:: What the task asks ::
Can you quote the records below in full, word for word?

(Records from a collection)
'''
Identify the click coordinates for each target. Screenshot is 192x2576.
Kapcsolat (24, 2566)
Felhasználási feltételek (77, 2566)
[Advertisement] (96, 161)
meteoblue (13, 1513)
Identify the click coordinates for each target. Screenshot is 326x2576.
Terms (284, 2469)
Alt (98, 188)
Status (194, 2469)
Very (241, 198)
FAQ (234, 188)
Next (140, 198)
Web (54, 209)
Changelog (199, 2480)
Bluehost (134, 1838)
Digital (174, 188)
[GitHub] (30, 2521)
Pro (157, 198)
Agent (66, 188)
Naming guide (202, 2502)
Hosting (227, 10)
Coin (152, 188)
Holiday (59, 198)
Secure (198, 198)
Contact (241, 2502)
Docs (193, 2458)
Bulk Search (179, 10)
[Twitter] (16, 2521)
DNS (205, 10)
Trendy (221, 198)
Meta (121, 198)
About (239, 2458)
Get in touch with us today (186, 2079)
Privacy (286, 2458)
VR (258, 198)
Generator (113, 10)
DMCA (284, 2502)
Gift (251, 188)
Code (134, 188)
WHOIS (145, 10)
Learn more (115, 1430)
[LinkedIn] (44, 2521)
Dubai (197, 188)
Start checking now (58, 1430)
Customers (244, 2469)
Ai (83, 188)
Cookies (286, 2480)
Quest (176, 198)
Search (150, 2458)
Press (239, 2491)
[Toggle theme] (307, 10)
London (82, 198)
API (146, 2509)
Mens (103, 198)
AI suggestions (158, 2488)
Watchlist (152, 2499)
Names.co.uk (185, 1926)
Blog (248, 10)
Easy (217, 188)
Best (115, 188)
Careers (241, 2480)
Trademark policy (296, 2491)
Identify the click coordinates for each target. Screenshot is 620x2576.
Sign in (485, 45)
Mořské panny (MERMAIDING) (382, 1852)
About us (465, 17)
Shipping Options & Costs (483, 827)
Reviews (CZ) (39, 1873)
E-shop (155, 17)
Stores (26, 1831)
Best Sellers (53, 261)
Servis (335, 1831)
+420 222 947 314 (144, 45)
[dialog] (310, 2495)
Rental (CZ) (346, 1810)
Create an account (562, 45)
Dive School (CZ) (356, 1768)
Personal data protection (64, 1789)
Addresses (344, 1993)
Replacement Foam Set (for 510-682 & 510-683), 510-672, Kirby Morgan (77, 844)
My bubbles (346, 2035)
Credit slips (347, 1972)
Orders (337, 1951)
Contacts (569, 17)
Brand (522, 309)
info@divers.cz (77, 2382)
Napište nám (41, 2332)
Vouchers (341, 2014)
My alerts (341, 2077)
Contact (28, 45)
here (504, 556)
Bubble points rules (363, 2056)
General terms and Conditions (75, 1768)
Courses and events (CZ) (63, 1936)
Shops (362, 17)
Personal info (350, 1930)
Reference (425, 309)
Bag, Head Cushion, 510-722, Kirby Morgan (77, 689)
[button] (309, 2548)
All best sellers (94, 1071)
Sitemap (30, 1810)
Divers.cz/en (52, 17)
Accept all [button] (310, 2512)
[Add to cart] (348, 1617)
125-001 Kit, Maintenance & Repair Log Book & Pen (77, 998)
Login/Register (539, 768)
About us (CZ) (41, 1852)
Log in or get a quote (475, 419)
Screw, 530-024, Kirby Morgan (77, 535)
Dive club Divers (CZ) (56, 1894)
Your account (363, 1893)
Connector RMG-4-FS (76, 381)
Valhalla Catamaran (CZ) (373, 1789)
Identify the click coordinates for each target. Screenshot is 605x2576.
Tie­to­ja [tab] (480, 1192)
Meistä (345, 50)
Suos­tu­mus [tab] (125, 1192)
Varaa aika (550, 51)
'''
:: Exercise result ::
Identify the click coordinates for each target. Screenshot is 192x2576.
Kapcsolat (24, 2566)
Felhasználási feltételek (77, 2566)
[Advertisement] (96, 161)
meteoblue (13, 1513)
Identify the click coordinates for each target. Screenshot is 326x2576.
Terms (284, 2469)
Alt (98, 188)
Status (194, 2469)
Very (241, 198)
FAQ (234, 188)
Next (140, 198)
Web (54, 209)
Changelog (199, 2480)
Bluehost (134, 1838)
Digital (174, 188)
[GitHub] (30, 2521)
Pro (157, 198)
Agent (66, 188)
Naming guide (202, 2502)
Hosting (227, 10)
Coin (152, 188)
Holiday (59, 198)
Secure (198, 198)
Contact (241, 2502)
Docs (193, 2458)
Bulk Search (179, 10)
[Twitter] (16, 2521)
DNS (205, 10)
Trendy (221, 198)
Meta (121, 198)
About (239, 2458)
Get in touch with us today (186, 2079)
Privacy (286, 2458)
VR (258, 198)
Generator (113, 10)
DMCA (284, 2502)
Gift (251, 188)
Code (134, 188)
WHOIS (145, 10)
Learn more (115, 1430)
[LinkedIn] (44, 2521)
Dubai (197, 188)
Start checking now (58, 1430)
Customers (244, 2469)
Ai (83, 188)
Cookies (286, 2480)
Quest (176, 198)
Search (150, 2458)
Press (239, 2491)
[Toggle theme] (307, 10)
London (82, 198)
API (146, 2509)
Mens (103, 198)
AI suggestions (158, 2488)
Watchlist (152, 2499)
Names.co.uk (185, 1926)
Blog (248, 10)
Easy (217, 188)
Best (115, 188)
Careers (241, 2480)
Trademark policy (296, 2491)
Identify the click coordinates for each target. Screenshot is 620x2576.
Sign in (485, 45)
Mořské panny (MERMAIDING) (382, 1852)
About us (465, 17)
Shipping Options & Costs (483, 827)
Reviews (CZ) (39, 1873)
E-shop (155, 17)
Stores (26, 1831)
Best Sellers (53, 261)
Servis (335, 1831)
+420 222 947 314 (144, 45)
[dialog] (310, 2495)
Rental (CZ) (346, 1810)
Create an account (562, 45)
Dive School (CZ) (356, 1768)
Personal data protection (64, 1789)
Addresses (344, 1993)
Replacement Foam Set (for 510-682 & 510-683), 510-672, Kirby Morgan (77, 844)
My bubbles (346, 2035)
Credit slips (347, 1972)
Orders (337, 1951)
Contacts (569, 17)
Brand (522, 309)
info@divers.cz (77, 2382)
Napište nám (41, 2332)
Vouchers (341, 2014)
My alerts (341, 2077)
Contact (28, 45)
here (504, 556)
Bubble points rules (363, 2056)
General terms and Conditions (75, 1768)
Courses and events (CZ) (63, 1936)
Shops (362, 17)
Personal info (350, 1930)
Reference (425, 309)
Bag, Head Cushion, 510-722, Kirby Morgan (77, 689)
[button] (309, 2548)
All best sellers (94, 1071)
Sitemap (30, 1810)
Divers.cz/en (52, 17)
Accept all [button] (310, 2512)
[Add to cart] (348, 1617)
125-001 Kit, Maintenance & Repair Log Book & Pen (77, 998)
Login/Register (539, 768)
About us (CZ) (41, 1852)
Log in or get a quote (475, 419)
Screw, 530-024, Kirby Morgan (77, 535)
Dive club Divers (CZ) (56, 1894)
Your account (363, 1893)
Connector RMG-4-FS (76, 381)
Valhalla Catamaran (CZ) (373, 1789)
Identify the click coordinates for each target. Screenshot is 605x2576.
Tie­to­ja [tab] (480, 1192)
Meistä (345, 50)
Suos­tu­mus [tab] (125, 1192)
Varaa aika (550, 51)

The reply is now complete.